There it sat in the middle of the church kitchen. It looked like an ordinary wooden chair - except that it was painted in bright, red lacquer and had a hole cut in the middle of the seat. Inside the hole was a metal, one-armed contraption that looked a good deal like a miniature guillotine!
Little did I know it at the time, but it was to be my ultimate fate.....
I had volunteered to help make pasties for our big church pasty sale last week, and since this was my first time doing it, I had to first be trained in on what was expected of me. I donned the requisite pair of latex gloves, one of those little shower-cap-like hats that surgeons and food workers wear, and a bib-style apron with a Christmas tree on it (this was church, remember, and you have to take what you can get!).
"Are you any good at rolling dough?" asked the woman in charge, who had made pasties for many years.
"Ummm," I hesitated, "Not really."
"OK," she responded with a smile, "let's put you to work on building pasties!"
She led me over to where a group of women was already working, assembly-line fashion, and she gave me a quick run-through on how to do it. A large chart on the wall listed each ingredient, how much to put into each pasty, and in what order. She showed me how to stack each ingredient on the rectangle of dough, adding salt and pepper after the meat and then again after the onion.
She showed me how to dampen the edges and then lift - not pull - the dough over the ingredients and seal it up, cutting off the excess dough and crimping it around the edges.
"Be careful not to leave too much dough at the corners," she cautioned, "or it will be tough after it's baked."
The final steps were to cut a vent in the top of the pasty, weigh it on a scale to make sure it had the correct amount of filling and then place it on the baking sheet so the edges were facing outward.
I took a couple of moments to review it all in my mind, and then I jumped in.
Potatoes, meat, salt and pepper, carrots/rutabagas, onions, salt and pepper, dampen the edges, lift-not-fold, seal, trim, crimp, vent, weigh and place on the baking sheet.
"Wait a minute," I gasped to myself. "Did I remember the salt and pepper after the onions?"
Since it was already too late, I surreptitiously slid the pasty onto the baking sheet and went back to the assembly line.
I proceeded more carefully than before when my mentor returned.
"Any problems?" she asked.
"It's going OK," I said, sliding another completed pasty onto the baking sheet.
"You might want to trim it a little bit closer around the corners so it doesn't get too tough," she reminded me kindly.
I was finally rolling along like a finely-tuned machine when the woman in charge returned and asked if I'd be willing to take charge of dicing potatoes. As I followed her into the kitchen, there sat the chair-like contraption which, she explained, is called a Kitchen Witch.
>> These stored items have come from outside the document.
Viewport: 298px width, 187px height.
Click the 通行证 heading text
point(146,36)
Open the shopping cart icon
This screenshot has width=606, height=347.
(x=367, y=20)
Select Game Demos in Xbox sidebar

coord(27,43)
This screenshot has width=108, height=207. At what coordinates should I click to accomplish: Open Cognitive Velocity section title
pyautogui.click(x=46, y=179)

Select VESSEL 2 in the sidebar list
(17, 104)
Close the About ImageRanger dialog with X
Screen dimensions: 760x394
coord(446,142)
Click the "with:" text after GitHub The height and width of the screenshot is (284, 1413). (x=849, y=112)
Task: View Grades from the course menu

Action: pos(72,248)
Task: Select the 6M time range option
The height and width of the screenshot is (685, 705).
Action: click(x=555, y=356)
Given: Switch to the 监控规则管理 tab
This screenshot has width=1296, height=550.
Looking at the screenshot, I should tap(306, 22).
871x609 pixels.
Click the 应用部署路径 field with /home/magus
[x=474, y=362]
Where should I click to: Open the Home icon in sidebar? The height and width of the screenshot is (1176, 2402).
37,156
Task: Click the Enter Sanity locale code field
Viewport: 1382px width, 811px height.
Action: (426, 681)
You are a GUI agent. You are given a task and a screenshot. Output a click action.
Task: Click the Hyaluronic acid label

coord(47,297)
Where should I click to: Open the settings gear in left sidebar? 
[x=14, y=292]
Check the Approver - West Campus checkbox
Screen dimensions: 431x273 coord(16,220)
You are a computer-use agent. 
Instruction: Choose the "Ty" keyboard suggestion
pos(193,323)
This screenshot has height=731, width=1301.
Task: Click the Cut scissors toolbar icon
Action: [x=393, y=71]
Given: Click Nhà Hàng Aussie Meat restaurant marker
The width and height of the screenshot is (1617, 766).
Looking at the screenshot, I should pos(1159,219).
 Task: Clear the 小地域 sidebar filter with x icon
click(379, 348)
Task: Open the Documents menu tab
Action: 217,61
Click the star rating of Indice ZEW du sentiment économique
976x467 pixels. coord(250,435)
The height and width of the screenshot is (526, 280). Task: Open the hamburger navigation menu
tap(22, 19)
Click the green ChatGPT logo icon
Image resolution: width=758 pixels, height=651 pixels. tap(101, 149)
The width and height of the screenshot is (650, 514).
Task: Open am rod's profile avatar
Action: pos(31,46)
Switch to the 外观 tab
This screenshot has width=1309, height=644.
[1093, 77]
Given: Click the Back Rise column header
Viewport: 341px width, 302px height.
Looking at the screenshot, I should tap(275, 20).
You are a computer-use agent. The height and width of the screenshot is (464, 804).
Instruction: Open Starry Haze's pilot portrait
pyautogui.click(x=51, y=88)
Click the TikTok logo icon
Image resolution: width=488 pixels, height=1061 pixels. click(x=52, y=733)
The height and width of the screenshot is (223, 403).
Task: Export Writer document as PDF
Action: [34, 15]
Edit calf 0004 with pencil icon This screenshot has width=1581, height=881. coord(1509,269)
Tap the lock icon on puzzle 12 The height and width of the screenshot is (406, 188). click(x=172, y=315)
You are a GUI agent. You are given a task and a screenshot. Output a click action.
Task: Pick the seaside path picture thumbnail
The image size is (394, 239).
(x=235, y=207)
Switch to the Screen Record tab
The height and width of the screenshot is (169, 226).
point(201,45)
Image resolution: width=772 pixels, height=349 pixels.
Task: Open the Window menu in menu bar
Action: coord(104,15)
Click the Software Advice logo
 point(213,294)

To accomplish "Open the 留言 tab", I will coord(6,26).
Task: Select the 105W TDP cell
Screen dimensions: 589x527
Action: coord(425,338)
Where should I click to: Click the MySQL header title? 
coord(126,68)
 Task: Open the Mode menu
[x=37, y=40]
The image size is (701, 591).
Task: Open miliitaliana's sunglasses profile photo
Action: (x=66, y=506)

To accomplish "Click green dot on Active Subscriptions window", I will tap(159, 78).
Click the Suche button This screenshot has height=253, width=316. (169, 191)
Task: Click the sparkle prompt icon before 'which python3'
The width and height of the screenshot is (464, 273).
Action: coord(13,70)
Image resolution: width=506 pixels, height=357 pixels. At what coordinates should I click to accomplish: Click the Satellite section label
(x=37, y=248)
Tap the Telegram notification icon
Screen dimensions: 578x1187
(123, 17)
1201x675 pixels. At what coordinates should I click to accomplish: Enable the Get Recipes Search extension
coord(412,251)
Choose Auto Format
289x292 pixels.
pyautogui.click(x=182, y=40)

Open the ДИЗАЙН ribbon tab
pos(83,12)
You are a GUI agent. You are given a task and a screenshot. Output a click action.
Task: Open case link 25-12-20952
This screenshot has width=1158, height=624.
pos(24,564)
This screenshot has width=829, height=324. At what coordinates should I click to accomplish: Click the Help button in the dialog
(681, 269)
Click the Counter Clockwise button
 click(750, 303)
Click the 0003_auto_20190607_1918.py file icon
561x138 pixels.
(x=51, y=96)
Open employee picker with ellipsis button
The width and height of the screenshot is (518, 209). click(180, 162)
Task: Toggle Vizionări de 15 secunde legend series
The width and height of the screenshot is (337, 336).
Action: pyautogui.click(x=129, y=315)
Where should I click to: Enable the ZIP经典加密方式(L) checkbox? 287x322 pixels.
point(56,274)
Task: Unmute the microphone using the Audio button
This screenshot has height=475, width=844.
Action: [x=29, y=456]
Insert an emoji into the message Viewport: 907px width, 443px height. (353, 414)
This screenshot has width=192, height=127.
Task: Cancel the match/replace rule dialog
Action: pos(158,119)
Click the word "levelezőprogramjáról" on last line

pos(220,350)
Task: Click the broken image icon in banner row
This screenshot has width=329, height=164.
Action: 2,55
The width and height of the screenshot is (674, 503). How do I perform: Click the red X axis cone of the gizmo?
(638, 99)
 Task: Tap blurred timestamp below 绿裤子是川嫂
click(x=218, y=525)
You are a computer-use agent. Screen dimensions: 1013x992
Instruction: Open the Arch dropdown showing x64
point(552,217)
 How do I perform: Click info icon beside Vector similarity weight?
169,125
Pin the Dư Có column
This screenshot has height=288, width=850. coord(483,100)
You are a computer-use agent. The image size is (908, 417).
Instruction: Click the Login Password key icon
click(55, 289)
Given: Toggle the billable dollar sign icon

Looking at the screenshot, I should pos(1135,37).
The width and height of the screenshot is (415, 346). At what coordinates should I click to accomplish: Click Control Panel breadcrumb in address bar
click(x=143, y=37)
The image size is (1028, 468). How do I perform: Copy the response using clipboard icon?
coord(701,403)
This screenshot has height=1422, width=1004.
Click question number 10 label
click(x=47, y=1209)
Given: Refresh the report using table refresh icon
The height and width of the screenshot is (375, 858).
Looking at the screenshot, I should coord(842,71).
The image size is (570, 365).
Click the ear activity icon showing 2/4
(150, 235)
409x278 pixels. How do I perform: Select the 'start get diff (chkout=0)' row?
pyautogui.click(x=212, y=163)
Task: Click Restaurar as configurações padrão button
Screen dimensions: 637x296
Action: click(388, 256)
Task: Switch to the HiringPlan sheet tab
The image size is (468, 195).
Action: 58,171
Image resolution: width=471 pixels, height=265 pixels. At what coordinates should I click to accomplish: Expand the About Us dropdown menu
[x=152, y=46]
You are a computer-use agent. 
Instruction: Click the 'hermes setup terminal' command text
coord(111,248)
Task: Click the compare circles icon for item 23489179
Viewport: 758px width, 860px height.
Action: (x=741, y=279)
She showed me how to slice the potatoes, stack them up three-high on the metal grid comprised of sharp blades, and then lower the arm to force the potato slices through the grid. The diced potatoes fell out the bottom into a big plastic bucket of cold water.
I was soon humming along and found it to be actually kind of fun.
Slice, stack, pull, drop.... Slice, stack, pull, drop....
Guiltily, I felt a little like the executioner at the beheading of Marie Antoinette.